**WHAT THE TASK ASKS**.
Report each line of the data that contains the string "pion".

**SOURCE DATA**.
────

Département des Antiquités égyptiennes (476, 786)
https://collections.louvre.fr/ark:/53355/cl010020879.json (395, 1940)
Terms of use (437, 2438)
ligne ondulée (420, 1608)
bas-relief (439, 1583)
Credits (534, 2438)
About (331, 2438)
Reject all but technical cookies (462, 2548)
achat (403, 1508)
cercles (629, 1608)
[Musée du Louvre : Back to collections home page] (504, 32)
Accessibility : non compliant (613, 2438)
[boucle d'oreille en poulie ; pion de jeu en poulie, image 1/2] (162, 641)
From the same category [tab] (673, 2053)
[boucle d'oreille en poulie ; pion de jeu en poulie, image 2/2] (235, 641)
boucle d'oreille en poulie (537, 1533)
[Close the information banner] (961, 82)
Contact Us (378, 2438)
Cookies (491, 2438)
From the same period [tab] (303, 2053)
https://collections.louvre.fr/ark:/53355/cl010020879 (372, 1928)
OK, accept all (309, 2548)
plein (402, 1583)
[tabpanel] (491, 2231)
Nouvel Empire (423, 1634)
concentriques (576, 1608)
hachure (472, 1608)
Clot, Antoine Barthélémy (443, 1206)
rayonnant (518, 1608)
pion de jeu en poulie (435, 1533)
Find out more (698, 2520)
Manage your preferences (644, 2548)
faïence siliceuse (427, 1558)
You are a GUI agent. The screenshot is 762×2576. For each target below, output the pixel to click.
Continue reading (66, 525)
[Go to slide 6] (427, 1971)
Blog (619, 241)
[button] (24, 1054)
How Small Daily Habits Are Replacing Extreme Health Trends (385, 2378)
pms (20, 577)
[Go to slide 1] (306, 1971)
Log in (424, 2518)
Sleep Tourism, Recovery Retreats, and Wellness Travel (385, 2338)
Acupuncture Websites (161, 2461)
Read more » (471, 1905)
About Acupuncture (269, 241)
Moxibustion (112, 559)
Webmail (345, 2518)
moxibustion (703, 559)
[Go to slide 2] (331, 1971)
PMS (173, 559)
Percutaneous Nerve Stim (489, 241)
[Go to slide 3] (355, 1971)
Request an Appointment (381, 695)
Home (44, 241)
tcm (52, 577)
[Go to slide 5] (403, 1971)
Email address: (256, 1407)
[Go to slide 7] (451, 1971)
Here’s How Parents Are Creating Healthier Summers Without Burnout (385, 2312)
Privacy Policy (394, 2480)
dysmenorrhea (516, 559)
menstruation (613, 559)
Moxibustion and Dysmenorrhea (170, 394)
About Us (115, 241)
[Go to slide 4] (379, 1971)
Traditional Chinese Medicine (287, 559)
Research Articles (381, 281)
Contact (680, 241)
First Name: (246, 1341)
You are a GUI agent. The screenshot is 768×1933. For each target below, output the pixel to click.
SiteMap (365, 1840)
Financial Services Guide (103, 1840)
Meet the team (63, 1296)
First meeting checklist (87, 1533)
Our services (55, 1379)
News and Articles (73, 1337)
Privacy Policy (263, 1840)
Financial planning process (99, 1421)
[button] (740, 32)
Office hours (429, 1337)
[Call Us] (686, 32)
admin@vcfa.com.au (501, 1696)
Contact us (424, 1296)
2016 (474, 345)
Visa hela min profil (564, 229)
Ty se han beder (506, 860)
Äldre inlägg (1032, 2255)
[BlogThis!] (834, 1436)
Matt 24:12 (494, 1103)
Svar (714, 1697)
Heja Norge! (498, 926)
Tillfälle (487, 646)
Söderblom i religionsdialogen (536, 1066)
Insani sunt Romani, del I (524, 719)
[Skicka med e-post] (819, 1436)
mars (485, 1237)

────

**ANSWER TO THIS EXERCISE**.
[boucle d'oreille en poulie ; pion de jeu en poulie, image 1/2] (162, 641)
[boucle d'oreille en poulie ; pion de jeu en poulie, image 2/2] (235, 641)
pion de jeu en poulie (435, 1533)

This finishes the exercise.